Des jeunes filles égyptiennes revendiquent leur place grâce au théâtre de rue. Formidable second film que Les filles du Nil de Nada Riyadh & Ayman El Amir. Le 17 mai à la Semaine de la Critique 2024.
Au bord des rêves
En anglais, Les filles du Nil s’appelle Au bord des rêves (The brink of dreams), et cette version anglophone du titre porte une évocation qui manque au nom français. Au bord des rêves, le bus des rêves (comprendront ceux qui verront le film) rappellent à tout moment ce qui empêche justement les filles du Nil d’accomplir les leurs.
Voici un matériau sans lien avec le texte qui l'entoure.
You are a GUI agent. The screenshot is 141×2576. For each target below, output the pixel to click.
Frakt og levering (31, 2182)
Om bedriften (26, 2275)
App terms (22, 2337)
Au sud de l’Egypte, au sein de la communauté copte d’une ville de province, 5 ou 6 amies ont lancé une troupe de théâtre. Pour leurs pièces qu’elles jouent dans la rue, elles s’inspirent de leur vie et de la manière dont elles la vivent, elles, en tant que filles. Majda, la plus convaincue, est aussi la metteuse en scène. Les autres suivent, avec une volonté farouche.
Pleines d’espoirs
Surtout au début. Dans cet espace – un mur décrépi et une scène bricolée – qui devient le leur, elles répètent, font des exercices de relaxation, apprennent à se déplacer ou à écrire leurs scènes. A chaque fois, Majda dirige. Quand elles se sentent prêtes, elles partent convaincre les habitants de leur petite ville de venir les écouter.
Et leurs discours est puissant. Sans ambiguïté possible et avec un beau talent de la synthèse et des situations, elles dénoncent cette société qui les oppressent, qui les empêchent de choisir leur mari et/ou l’âge de leur mariage. Avec les moyens du bord, elles attendent le moment où le bus de leurs rêves viendra les emporter vers ce à quoi elles aspirent. Pourtant, vient un âge où leurs ambitions vont se heurter à la réalité d’un monde qui n’est pas fait pour elles.
Là où le choix se fracasse contre l’ordre établi
Rarement, un film qui dénonce le patriarcat et la manière dont les filles rêvent de s’émanciper et de choisir leur vie est si emprunt de justesse, de délicatesse et de poésie. En s’attardant plus particulièrement sur le destin de trois des jeunes filles de la troupe – et chacune prend une option différente- , il fait le tour d’une question abyssale : quand les filles vont-elles enfin pouvoir poursuivre tous leurs rêves sans rien sacrifier ?
Le couple de cinéastes, Nada Riyadh & Ayman El Amir, ne se permet d’en juger aucune. Toutes les options semblent les bonnes si tant est qu’elles soient décidées par ces filles, sans pression. Dans le cas le plus épineux, ils invitent même un père – à priori pas forcément ouvert au dialogue – à questionner les choix de sa fille.
Transcender l’ordre et la forme
Tourné sur quatre années, Les filles du Nil flirte avec les limites du documentaire et de la fiction, sans jamais trancher. Les protagonistes portent leur prénom de la vie civile. Mais les ellipses de temps, qu’on perçoit sans vraiment s’en rendre compte (c’est très fort, ça !) donnent à penser que les histoires de ces trois femmes sont fictionnées. Qu’importe ! Car le film emporte avec sa délicatesse les récits des trois héroïnes pétris de rêves et de contradictions, comme nous toutes. Une superbe découverte qui reste porteuse d’espoir…
De Nada Riyadh & Ayman El Amir, avec Majda Masoud, Haidi Sameh, Monika Youssef…
2024 – Egypte/France/Danemark/Qatar/Arabie Saoudite – 1h42
Les filles du Nil de Nada Riyadh & Ayman El Amir est présenté à la Semaine de la Critique le vendredi 17 mai où il est en compétition. Sa sortie dans les cinémas français est prévue le 29 janvier 2025.